→ **Task brief**
In the listing below, find the line that contains "Where should I click to: Click" and the line that contains "Image resolution: width=644". Quote both and every line between them, exactly, and nothing more.

→ **Entries shown**
=====

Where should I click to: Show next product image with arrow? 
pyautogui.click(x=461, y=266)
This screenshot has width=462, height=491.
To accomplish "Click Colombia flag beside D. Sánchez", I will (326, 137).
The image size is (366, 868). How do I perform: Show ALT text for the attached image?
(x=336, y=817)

=====

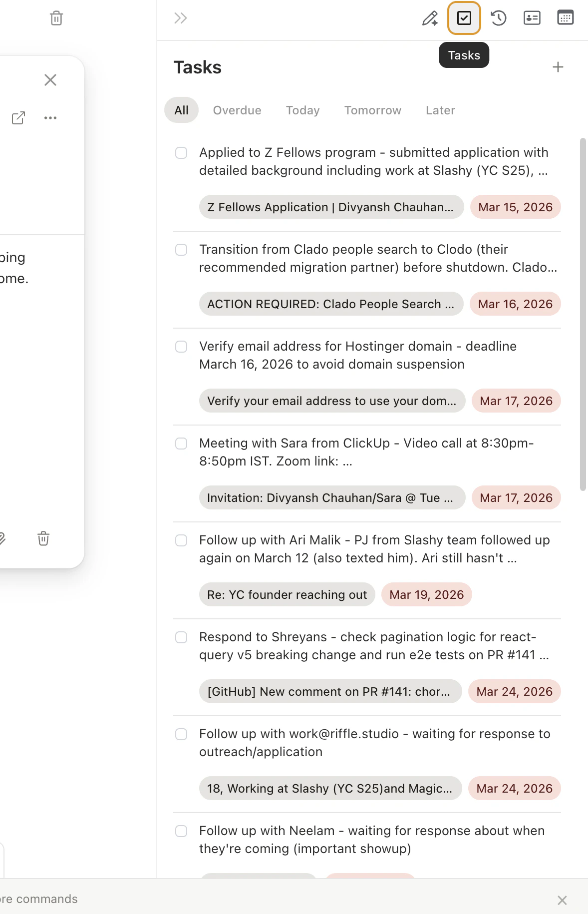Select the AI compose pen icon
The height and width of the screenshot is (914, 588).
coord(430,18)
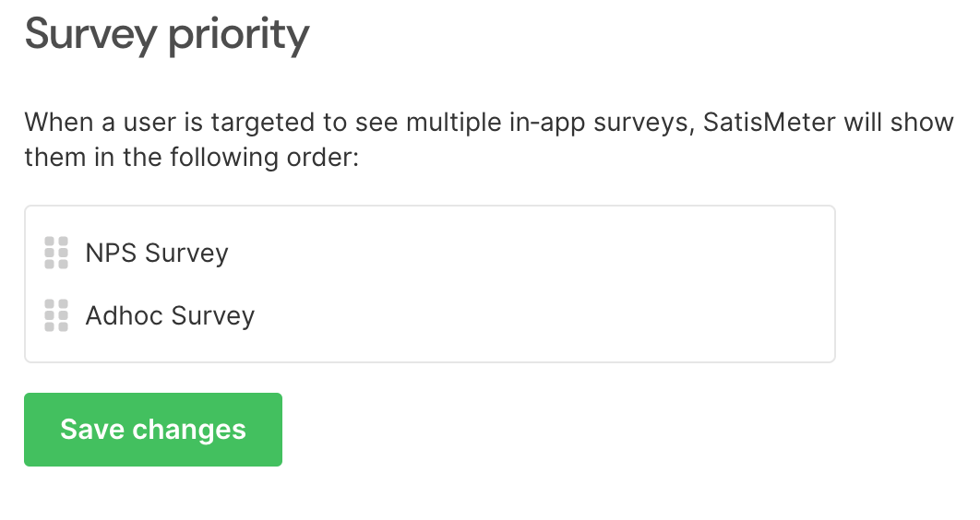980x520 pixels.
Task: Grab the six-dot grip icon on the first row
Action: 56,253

=====

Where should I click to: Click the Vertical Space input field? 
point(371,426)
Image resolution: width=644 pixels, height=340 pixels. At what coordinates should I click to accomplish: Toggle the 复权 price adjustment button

=====

→ **Your response**
Where should I click to: Click the Vertical Space input field? 
point(371,426)
Image resolution: width=644 pixels, height=340 pixels. At what coordinates should I click to accomplish: Toggle the 复权 price adjustment button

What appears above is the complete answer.